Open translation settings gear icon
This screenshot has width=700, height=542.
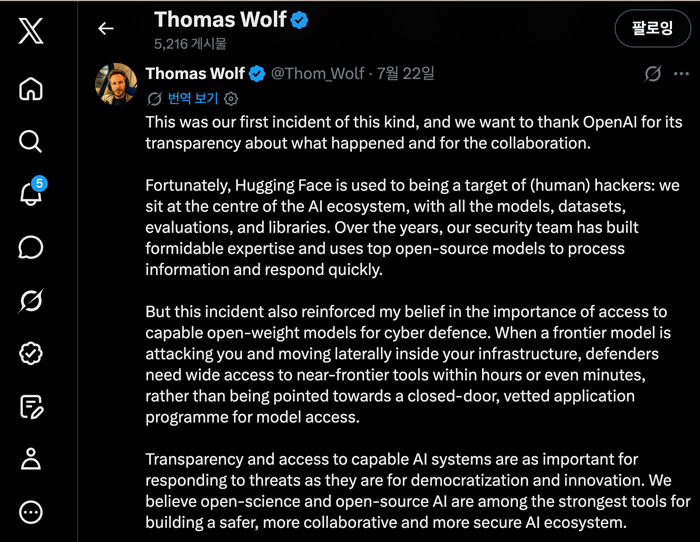pos(231,99)
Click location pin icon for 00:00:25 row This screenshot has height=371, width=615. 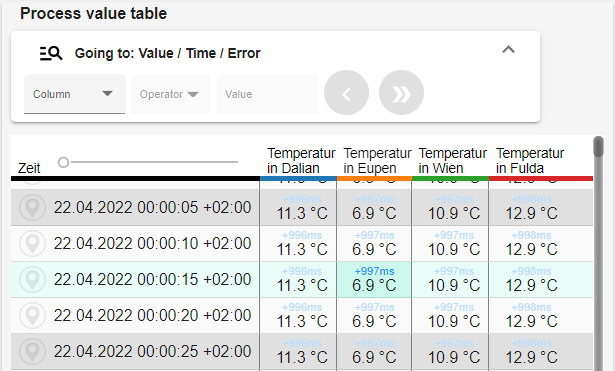click(x=33, y=351)
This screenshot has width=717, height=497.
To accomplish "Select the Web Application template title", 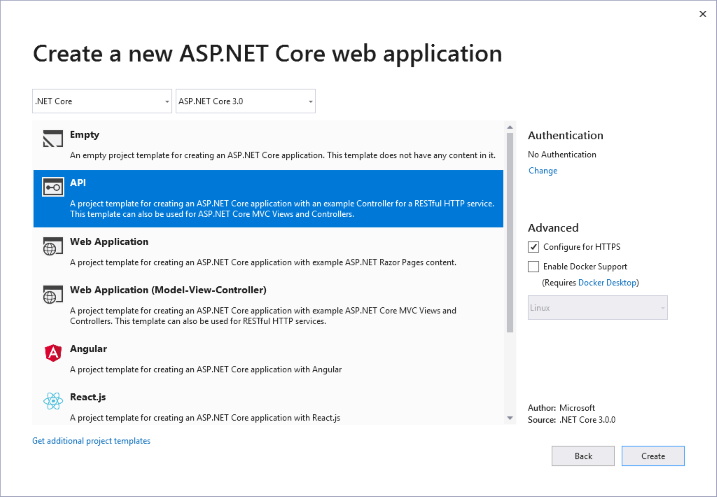I will (109, 242).
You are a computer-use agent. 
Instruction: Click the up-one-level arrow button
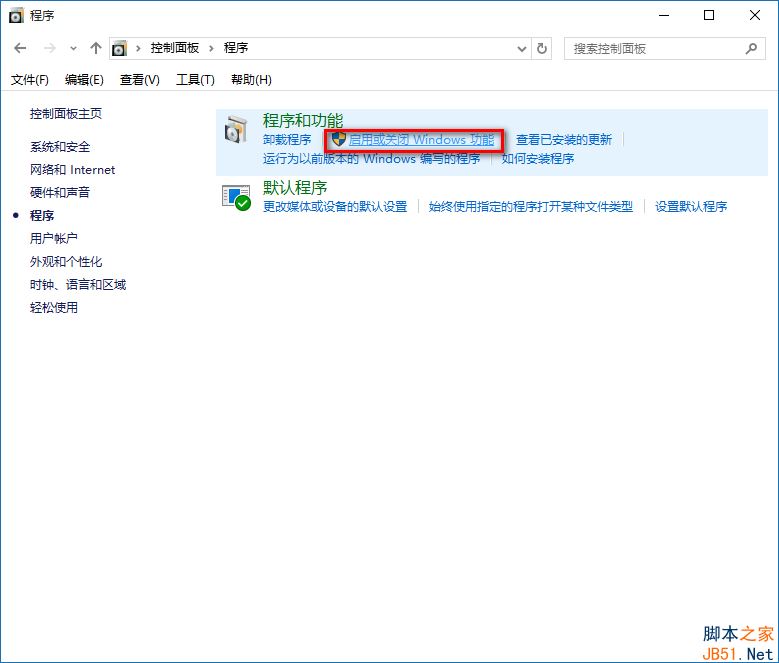point(96,48)
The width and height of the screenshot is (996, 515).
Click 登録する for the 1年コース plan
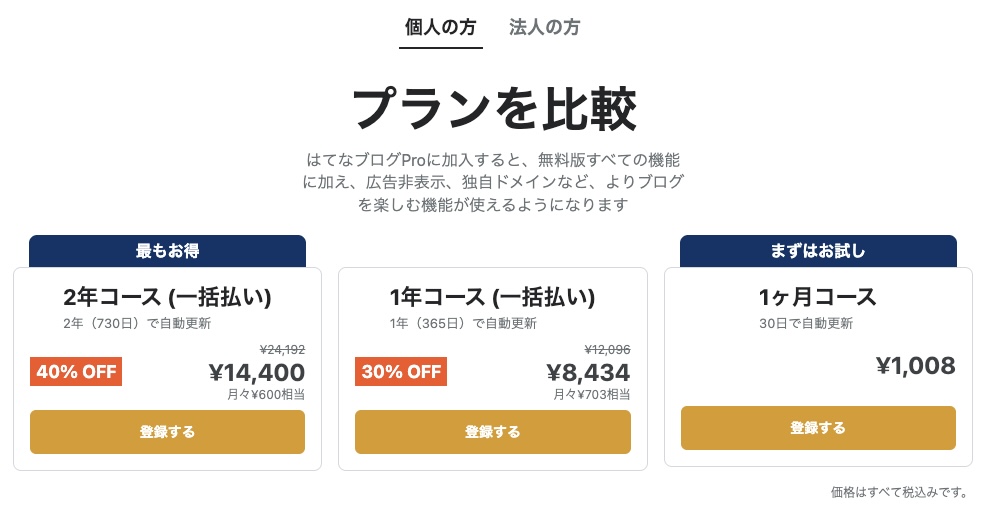492,432
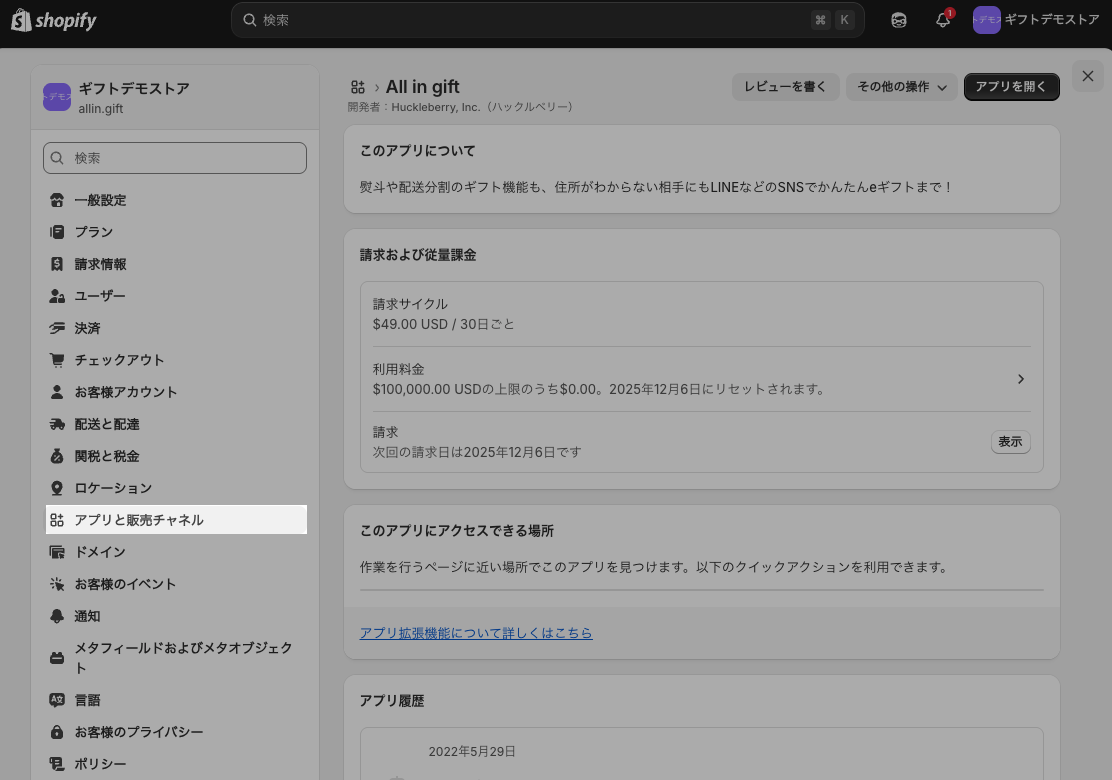Click the apps grid breadcrumb icon
The width and height of the screenshot is (1112, 780).
[x=358, y=87]
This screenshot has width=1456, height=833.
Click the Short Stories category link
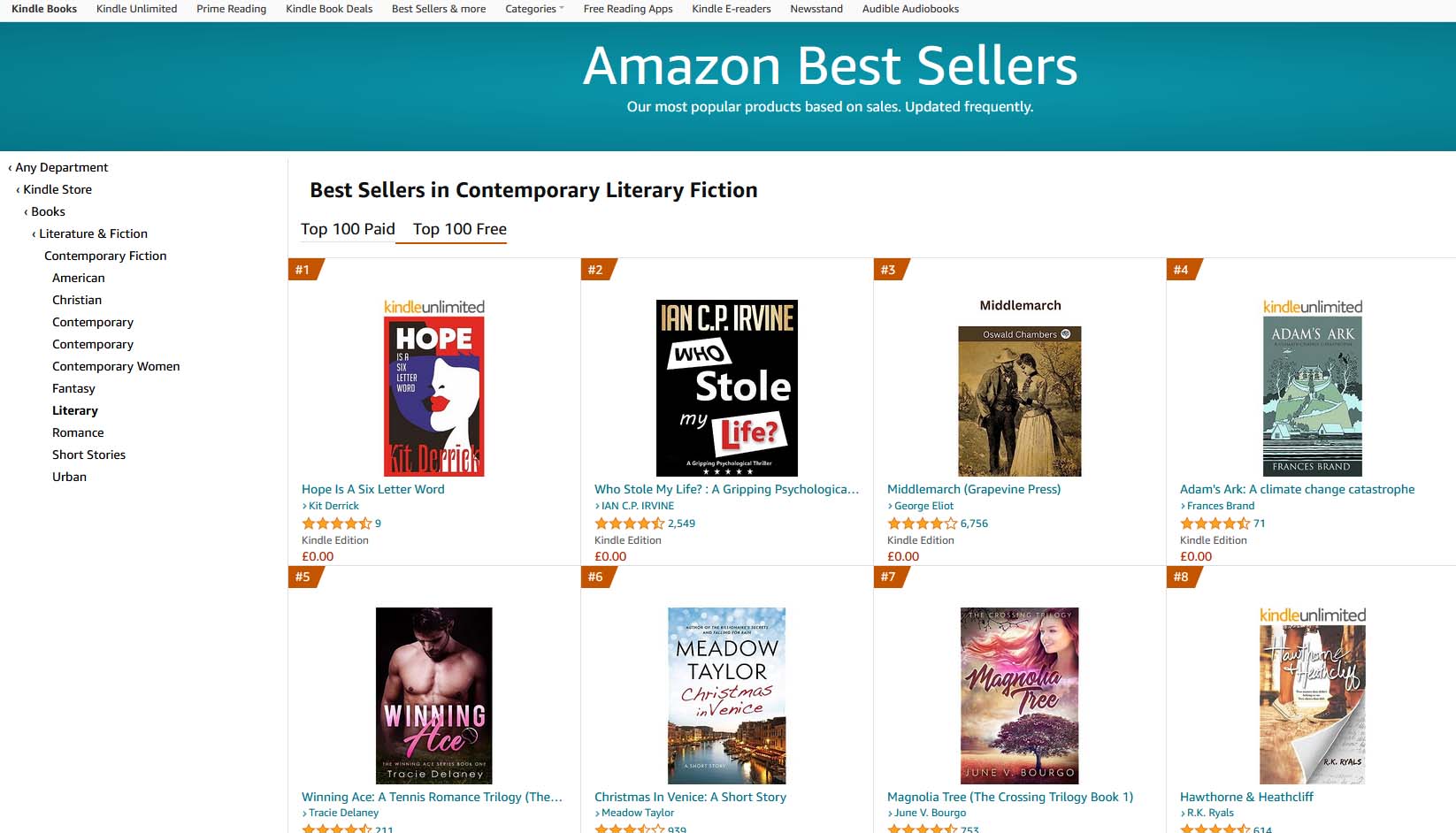[x=88, y=455]
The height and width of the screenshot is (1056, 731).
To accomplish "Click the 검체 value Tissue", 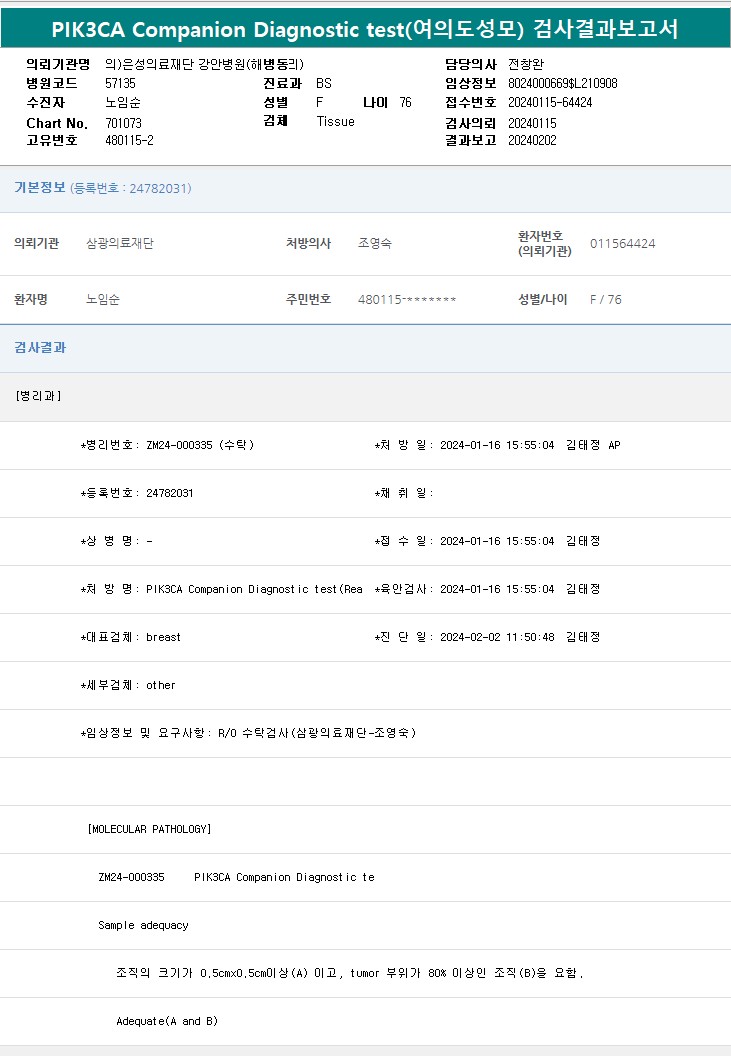I will click(335, 122).
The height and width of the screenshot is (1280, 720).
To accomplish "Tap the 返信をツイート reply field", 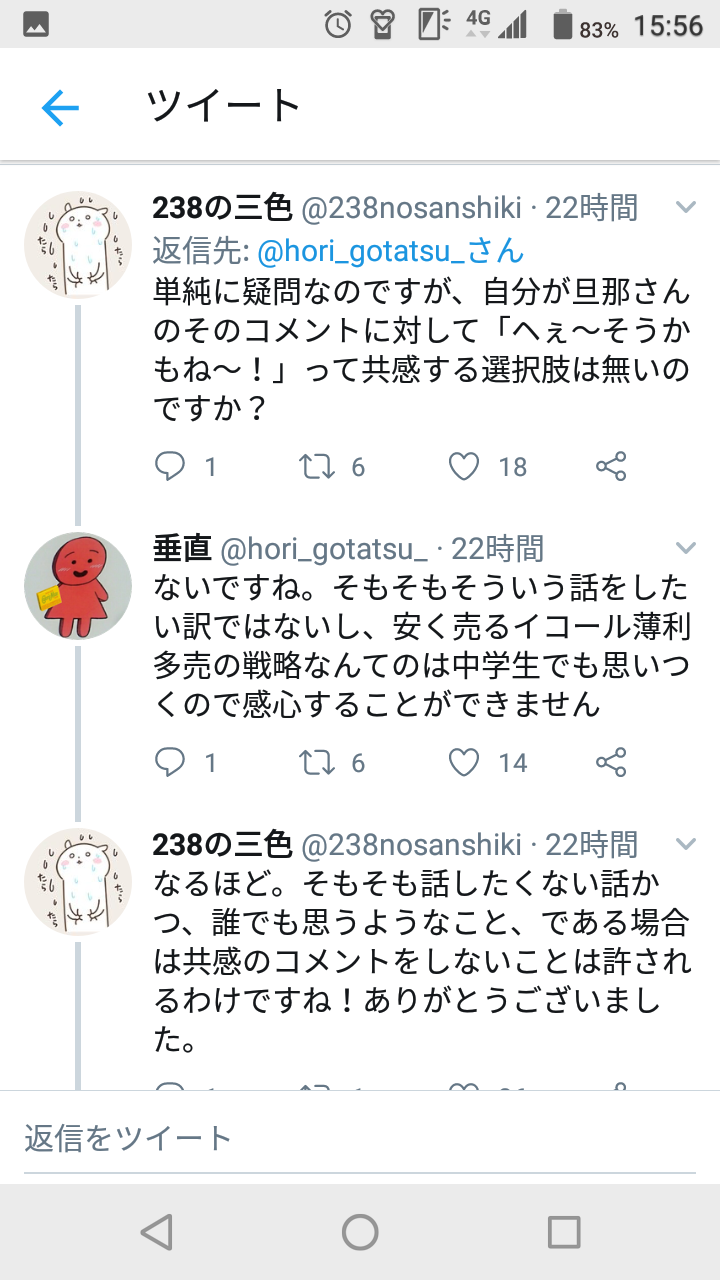I will 360,1138.
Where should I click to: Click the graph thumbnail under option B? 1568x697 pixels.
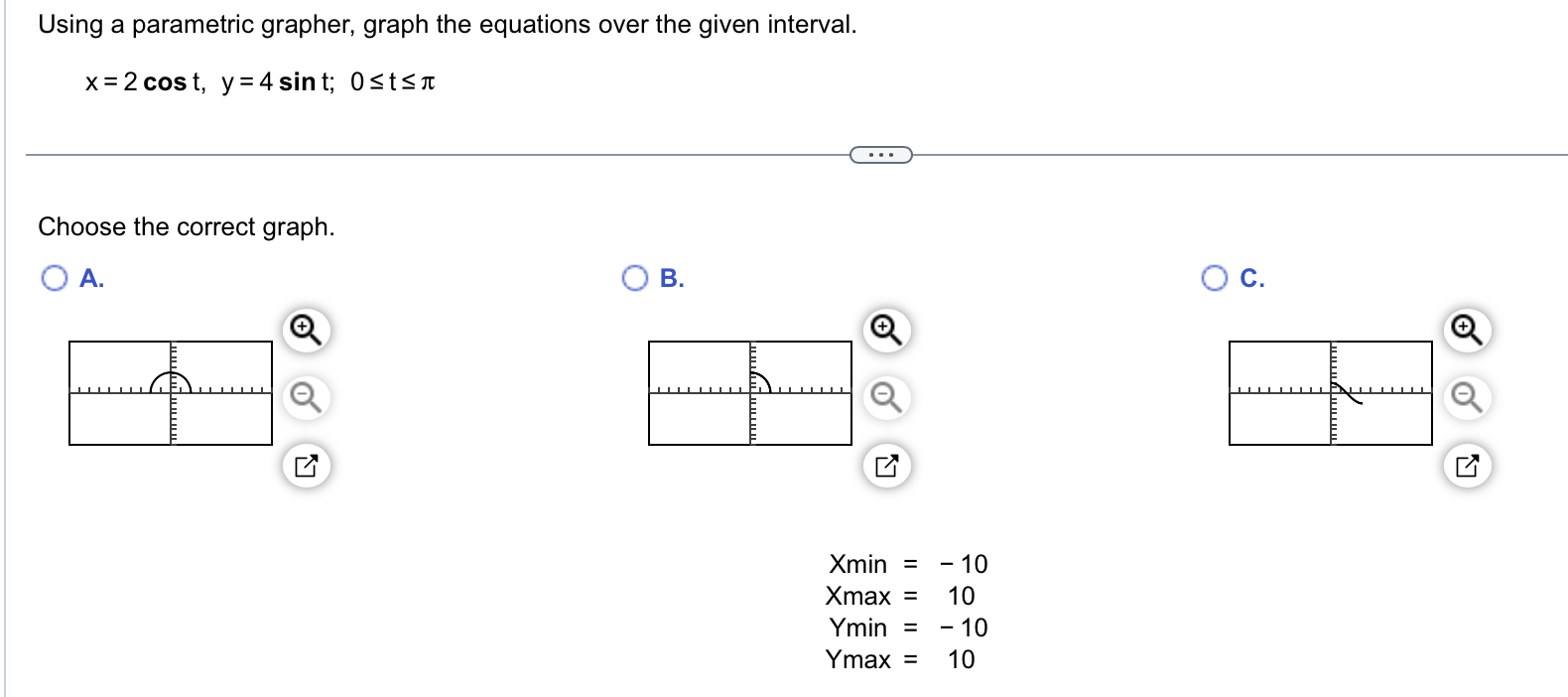[750, 392]
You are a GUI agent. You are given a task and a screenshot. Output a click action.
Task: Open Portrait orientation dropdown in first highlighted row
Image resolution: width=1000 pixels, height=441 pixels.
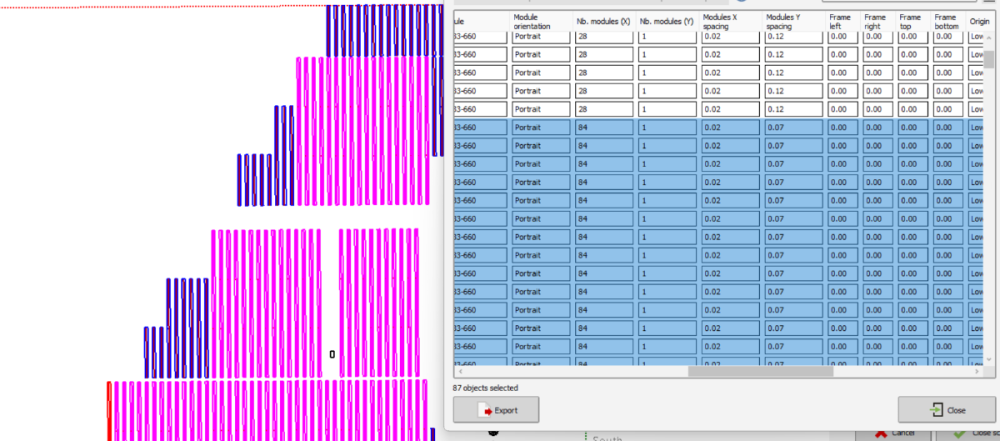point(541,127)
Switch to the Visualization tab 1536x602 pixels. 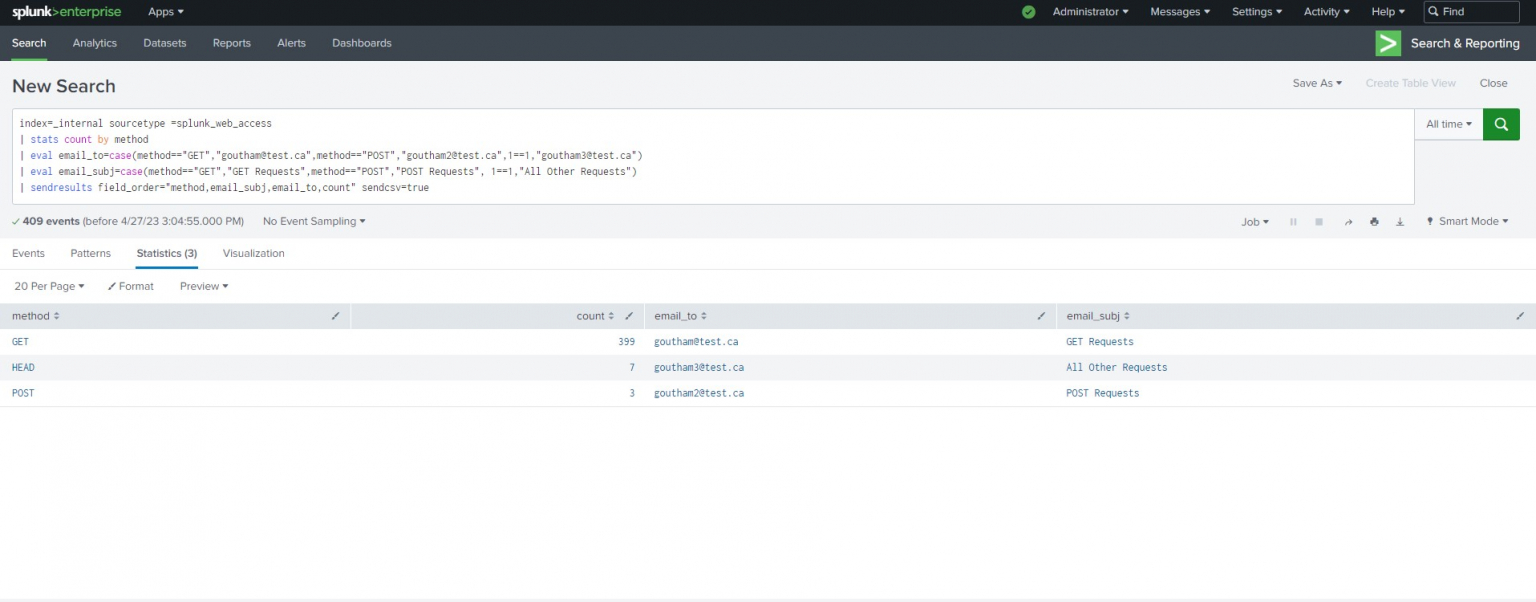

• Action item
Pictures are to be left out, and each line from the one that contains "Task: Open Portrait" through the end of the listing is to be copied exactly.

• Written response
Task: Open Portrait orientation dropdown in first highlighted row
Image resolution: width=1000 pixels, height=441 pixels.
point(541,127)
Switch to the Visualization tab 1536x602 pixels. 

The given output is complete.